**Problem to work on**. Please go over the material below and count each line with the string "computer", giving only the total.
[Available data — start]
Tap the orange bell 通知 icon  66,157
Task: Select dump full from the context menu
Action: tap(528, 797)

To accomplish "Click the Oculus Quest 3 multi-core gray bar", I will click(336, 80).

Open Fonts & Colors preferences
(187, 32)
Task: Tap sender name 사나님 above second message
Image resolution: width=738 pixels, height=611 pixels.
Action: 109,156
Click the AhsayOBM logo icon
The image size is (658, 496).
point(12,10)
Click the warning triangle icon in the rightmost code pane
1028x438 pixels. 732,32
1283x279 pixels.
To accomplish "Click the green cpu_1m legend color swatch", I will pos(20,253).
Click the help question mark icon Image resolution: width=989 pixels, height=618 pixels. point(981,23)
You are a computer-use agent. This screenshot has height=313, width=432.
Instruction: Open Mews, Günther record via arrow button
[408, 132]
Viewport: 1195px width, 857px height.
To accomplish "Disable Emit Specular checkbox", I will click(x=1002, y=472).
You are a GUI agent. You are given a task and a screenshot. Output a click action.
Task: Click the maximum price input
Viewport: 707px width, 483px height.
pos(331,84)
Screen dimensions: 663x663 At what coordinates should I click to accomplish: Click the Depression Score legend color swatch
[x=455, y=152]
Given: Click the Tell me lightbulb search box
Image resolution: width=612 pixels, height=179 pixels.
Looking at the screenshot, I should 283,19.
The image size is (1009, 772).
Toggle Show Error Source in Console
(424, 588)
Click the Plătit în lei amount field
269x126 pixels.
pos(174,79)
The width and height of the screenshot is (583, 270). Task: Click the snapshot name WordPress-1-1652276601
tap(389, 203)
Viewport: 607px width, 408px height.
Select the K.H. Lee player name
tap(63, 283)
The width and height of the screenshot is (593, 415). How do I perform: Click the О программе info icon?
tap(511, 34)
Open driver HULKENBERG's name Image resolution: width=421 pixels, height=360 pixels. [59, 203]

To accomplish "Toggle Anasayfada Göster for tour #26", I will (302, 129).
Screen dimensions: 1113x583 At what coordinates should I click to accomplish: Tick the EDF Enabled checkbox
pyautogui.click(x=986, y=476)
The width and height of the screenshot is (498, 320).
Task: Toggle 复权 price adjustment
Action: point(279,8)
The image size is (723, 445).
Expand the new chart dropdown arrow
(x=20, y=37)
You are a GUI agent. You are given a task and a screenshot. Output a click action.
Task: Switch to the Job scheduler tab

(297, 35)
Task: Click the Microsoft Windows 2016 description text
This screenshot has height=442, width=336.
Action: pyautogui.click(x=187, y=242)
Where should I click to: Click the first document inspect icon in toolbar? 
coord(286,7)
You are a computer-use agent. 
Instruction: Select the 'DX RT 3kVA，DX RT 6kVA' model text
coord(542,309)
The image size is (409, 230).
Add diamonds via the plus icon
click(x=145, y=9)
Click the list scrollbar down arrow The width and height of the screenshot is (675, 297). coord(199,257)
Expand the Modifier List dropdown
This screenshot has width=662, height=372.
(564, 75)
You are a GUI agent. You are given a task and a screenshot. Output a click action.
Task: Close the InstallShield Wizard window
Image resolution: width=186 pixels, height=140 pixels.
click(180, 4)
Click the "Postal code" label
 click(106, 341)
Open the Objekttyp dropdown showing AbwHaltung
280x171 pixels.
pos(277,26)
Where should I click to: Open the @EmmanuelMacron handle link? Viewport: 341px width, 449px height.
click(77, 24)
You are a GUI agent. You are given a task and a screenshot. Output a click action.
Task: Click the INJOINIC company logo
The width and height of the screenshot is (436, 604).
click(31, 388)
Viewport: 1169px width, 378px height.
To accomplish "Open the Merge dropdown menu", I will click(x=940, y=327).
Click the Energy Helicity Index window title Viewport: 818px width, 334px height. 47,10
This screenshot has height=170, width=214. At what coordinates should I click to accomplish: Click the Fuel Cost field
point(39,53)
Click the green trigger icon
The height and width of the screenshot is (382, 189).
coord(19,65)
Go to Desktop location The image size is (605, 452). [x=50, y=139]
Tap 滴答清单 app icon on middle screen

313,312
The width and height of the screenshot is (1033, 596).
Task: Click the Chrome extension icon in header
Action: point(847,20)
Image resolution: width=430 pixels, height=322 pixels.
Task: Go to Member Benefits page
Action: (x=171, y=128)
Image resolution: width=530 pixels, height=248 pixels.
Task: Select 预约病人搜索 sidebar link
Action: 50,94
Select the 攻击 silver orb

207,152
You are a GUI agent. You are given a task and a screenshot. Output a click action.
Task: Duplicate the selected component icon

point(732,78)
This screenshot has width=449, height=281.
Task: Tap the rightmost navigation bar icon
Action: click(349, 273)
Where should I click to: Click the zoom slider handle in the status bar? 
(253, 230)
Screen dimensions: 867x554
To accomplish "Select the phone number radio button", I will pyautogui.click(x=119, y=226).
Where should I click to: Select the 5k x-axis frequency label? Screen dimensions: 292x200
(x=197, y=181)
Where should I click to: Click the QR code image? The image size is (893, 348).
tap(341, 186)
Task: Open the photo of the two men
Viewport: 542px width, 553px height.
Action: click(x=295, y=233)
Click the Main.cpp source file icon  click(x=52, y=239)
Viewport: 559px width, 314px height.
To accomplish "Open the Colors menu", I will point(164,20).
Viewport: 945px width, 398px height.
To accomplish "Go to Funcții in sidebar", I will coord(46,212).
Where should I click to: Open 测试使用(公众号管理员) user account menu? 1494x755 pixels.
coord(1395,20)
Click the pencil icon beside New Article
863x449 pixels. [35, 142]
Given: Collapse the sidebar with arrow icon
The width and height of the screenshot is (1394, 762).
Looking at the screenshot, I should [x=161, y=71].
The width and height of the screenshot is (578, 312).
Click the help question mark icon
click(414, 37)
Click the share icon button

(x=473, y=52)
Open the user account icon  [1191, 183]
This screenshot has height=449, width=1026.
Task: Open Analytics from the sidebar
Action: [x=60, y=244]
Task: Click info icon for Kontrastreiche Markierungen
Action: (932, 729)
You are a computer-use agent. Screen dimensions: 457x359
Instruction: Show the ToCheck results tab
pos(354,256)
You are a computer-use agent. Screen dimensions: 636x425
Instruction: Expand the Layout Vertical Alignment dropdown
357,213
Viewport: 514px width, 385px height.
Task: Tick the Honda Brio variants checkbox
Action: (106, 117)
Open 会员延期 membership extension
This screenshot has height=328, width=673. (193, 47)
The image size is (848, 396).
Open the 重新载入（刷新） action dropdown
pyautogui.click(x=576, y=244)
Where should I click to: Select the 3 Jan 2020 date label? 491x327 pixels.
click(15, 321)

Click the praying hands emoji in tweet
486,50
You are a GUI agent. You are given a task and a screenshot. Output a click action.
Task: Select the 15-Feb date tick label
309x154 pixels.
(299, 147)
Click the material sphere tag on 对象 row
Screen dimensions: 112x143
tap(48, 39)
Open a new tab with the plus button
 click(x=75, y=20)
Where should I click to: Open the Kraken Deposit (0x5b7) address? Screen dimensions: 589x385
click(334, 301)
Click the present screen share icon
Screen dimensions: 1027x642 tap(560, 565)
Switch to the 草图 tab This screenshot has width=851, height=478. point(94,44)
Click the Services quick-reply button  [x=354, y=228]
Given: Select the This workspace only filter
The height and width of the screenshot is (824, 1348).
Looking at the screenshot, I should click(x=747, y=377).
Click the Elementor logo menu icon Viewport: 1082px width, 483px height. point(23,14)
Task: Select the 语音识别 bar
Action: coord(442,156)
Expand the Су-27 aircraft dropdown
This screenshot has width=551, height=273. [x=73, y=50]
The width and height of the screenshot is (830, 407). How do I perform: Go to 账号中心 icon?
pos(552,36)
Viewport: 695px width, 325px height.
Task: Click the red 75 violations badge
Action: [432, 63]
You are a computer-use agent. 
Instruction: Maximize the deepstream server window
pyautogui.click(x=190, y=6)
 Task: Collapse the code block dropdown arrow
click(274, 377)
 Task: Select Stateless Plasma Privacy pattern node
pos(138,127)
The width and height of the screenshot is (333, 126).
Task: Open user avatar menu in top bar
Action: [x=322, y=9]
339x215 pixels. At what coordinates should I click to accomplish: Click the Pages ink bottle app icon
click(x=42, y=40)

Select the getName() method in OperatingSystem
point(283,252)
[Available data — finish]
**Task output**. 5